**Requirement:** Each line must appear in the answer exactly as it does in the data.

(Stored items)
*** Block opens ***

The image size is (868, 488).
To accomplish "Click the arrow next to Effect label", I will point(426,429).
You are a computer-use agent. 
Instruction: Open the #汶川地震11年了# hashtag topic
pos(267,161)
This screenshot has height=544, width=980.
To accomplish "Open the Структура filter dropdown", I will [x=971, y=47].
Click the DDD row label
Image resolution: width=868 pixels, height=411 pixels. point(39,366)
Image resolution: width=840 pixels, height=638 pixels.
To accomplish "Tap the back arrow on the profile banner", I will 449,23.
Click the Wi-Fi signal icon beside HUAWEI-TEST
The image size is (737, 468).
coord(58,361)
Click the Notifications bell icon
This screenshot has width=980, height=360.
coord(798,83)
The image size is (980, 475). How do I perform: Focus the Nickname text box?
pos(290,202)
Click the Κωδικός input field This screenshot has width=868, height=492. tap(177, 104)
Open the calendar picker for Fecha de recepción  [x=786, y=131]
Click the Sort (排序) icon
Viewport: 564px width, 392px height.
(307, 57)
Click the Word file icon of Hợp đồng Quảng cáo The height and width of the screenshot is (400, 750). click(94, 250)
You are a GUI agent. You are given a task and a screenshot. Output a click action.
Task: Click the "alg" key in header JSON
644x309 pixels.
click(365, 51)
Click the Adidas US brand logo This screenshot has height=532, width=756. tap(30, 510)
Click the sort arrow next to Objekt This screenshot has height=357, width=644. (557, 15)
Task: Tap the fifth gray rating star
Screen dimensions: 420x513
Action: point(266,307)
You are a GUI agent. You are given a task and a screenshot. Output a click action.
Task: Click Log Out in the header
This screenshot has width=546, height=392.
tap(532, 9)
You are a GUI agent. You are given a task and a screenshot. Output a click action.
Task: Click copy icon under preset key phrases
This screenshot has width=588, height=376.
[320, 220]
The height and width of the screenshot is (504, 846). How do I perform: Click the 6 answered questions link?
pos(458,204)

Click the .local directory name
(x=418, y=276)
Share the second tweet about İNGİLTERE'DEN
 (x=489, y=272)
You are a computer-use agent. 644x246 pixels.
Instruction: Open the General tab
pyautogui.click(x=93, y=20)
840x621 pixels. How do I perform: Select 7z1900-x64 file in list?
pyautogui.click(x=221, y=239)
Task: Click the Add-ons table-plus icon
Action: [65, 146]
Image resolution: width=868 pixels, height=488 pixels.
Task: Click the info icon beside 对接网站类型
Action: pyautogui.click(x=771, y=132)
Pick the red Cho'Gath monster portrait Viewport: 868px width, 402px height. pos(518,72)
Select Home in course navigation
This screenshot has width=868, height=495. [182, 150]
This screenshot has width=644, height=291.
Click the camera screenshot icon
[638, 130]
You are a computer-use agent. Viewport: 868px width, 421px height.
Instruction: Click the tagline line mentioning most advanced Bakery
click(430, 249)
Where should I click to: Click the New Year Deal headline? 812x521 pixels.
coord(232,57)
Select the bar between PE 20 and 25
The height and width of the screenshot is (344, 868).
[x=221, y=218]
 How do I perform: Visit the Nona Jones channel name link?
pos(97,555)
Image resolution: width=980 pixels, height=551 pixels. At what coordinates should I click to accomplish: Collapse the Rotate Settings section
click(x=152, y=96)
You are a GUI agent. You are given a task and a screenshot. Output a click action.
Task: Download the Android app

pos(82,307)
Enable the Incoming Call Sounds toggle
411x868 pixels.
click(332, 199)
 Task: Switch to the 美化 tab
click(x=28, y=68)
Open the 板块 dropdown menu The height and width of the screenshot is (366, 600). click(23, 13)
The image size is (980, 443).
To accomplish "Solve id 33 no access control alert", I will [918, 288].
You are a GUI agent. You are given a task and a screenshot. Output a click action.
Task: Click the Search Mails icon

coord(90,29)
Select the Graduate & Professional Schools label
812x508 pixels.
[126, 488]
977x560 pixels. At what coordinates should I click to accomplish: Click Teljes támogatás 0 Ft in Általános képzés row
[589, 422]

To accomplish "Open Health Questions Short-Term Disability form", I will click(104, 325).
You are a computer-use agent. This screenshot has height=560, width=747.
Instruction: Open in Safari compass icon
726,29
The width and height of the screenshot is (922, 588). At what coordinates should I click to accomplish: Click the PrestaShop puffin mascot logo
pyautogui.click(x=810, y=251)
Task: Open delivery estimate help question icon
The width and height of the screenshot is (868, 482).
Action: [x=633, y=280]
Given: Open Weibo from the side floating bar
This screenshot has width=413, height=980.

*** Block closes ***

**Answer to this exercise:**
The image size is (868, 488).
To accomplish "Click the arrow next to Effect label", I will point(426,429).
You are a computer-use agent. 
Instruction: Open the #汶川地震11年了# hashtag topic
pos(267,161)
This screenshot has height=544, width=980.
To accomplish "Open the Структура filter dropdown", I will [x=971, y=47].
Click the DDD row label
Image resolution: width=868 pixels, height=411 pixels. point(39,366)
Image resolution: width=840 pixels, height=638 pixels.
To accomplish "Tap the back arrow on the profile banner", I will 449,23.
Click the Wi-Fi signal icon beside HUAWEI-TEST
The image size is (737, 468).
coord(58,361)
Click the Notifications bell icon
This screenshot has width=980, height=360.
coord(798,83)
The image size is (980, 475). How do I perform: Focus the Nickname text box?
pos(290,202)
Click the Κωδικός input field This screenshot has width=868, height=492. tap(177, 104)
Open the calendar picker for Fecha de recepción  [x=786, y=131]
Click the Sort (排序) icon
Viewport: 564px width, 392px height.
(307, 57)
Click the Word file icon of Hợp đồng Quảng cáo The height and width of the screenshot is (400, 750). click(94, 250)
You are a GUI agent. You are given a task and a screenshot. Output a click action.
Task: Click the "alg" key in header JSON
644x309 pixels.
click(365, 51)
Click the Adidas US brand logo This screenshot has height=532, width=756. tap(30, 510)
Click the sort arrow next to Objekt This screenshot has height=357, width=644. (557, 15)
Task: Tap the fifth gray rating star
Screen dimensions: 420x513
Action: point(266,307)
You are a GUI agent. You are given a task and a screenshot. Output a click action.
Task: Click Log Out in the header
This screenshot has width=546, height=392.
tap(532, 9)
You are a GUI agent. You are given a task and a screenshot. Output a click action.
Task: Click copy icon under preset key phrases
This screenshot has width=588, height=376.
[320, 220]
The height and width of the screenshot is (504, 846). How do I perform: Click the 6 answered questions link?
pos(458,204)

Click the .local directory name
(x=418, y=276)
Share the second tweet about İNGİLTERE'DEN
 (x=489, y=272)
You are a computer-use agent. 644x246 pixels.
Instruction: Open the General tab
pyautogui.click(x=93, y=20)
840x621 pixels. How do I perform: Select 7z1900-x64 file in list?
pyautogui.click(x=221, y=239)
Task: Click the Add-ons table-plus icon
Action: [65, 146]
Image resolution: width=868 pixels, height=488 pixels.
Task: Click the info icon beside 对接网站类型
Action: pyautogui.click(x=771, y=132)
Pick the red Cho'Gath monster portrait Viewport: 868px width, 402px height. pos(518,72)
Select Home in course navigation
This screenshot has width=868, height=495. [182, 150]
This screenshot has width=644, height=291.
Click the camera screenshot icon
[638, 130]
You are a computer-use agent. Viewport: 868px width, 421px height.
Instruction: Click the tagline line mentioning most advanced Bakery
click(430, 249)
Where should I click to: Click the New Year Deal headline? 812x521 pixels.
coord(232,57)
Select the bar between PE 20 and 25
The height and width of the screenshot is (344, 868).
[x=221, y=218]
 How do I perform: Visit the Nona Jones channel name link?
pos(97,555)
Image resolution: width=980 pixels, height=551 pixels. At what coordinates should I click to accomplish: Collapse the Rotate Settings section
click(x=152, y=96)
You are a GUI agent. You are given a task and a screenshot. Output a click action.
Task: Download the Android app

pos(82,307)
Enable the Incoming Call Sounds toggle
411x868 pixels.
click(332, 199)
 Task: Switch to the 美化 tab
click(x=28, y=68)
Open the 板块 dropdown menu The height and width of the screenshot is (366, 600). click(23, 13)
The image size is (980, 443).
To accomplish "Solve id 33 no access control alert", I will [918, 288].
You are a GUI agent. You are given a task and a screenshot. Output a click action.
Task: Click the Search Mails icon

coord(90,29)
Select the Graduate & Professional Schools label
812x508 pixels.
[126, 488]
977x560 pixels. At what coordinates should I click to accomplish: Click Teljes támogatás 0 Ft in Általános képzés row
[589, 422]

To accomplish "Open Health Questions Short-Term Disability form", I will click(104, 325).
You are a computer-use agent. This screenshot has height=560, width=747.
Instruction: Open in Safari compass icon
726,29
The width and height of the screenshot is (922, 588). At what coordinates should I click to accomplish: Click the PrestaShop puffin mascot logo
pyautogui.click(x=810, y=251)
Task: Open delivery estimate help question icon
The width and height of the screenshot is (868, 482).
Action: [x=633, y=280]
Given: Open Weibo from the side floating bar
This screenshot has width=413, height=980.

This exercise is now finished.